Word and element location items -
-.-.-

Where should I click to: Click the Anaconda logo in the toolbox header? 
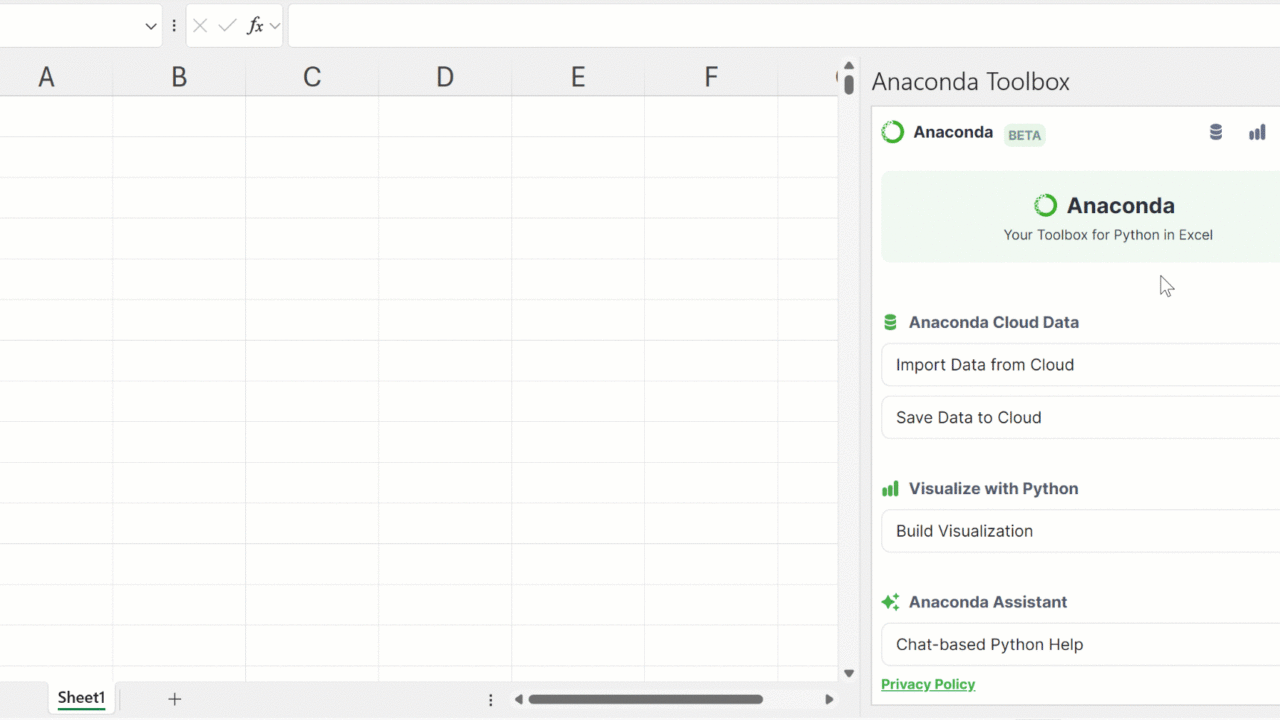tap(893, 132)
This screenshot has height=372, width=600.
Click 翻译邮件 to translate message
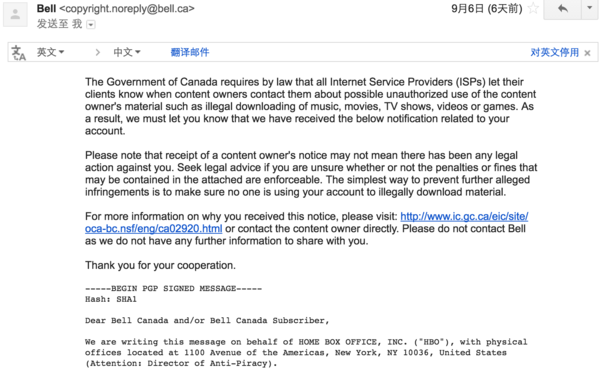190,52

-.-.-

EXERCISE BRIEF - Please express these items as a two-column CSV with the headers instruction and location, one row per item, putting each value in a single quoted field and replacing line breaks with spaces. Leave the pictures out.

WORKED SOLUTION -
instruction,location
"Where should I click to: Click the Anaconda logo in the toolbox header?","tap(893, 132)"
"This screenshot has height=372, width=600. Click 翻译邮件 to translate message","190,52"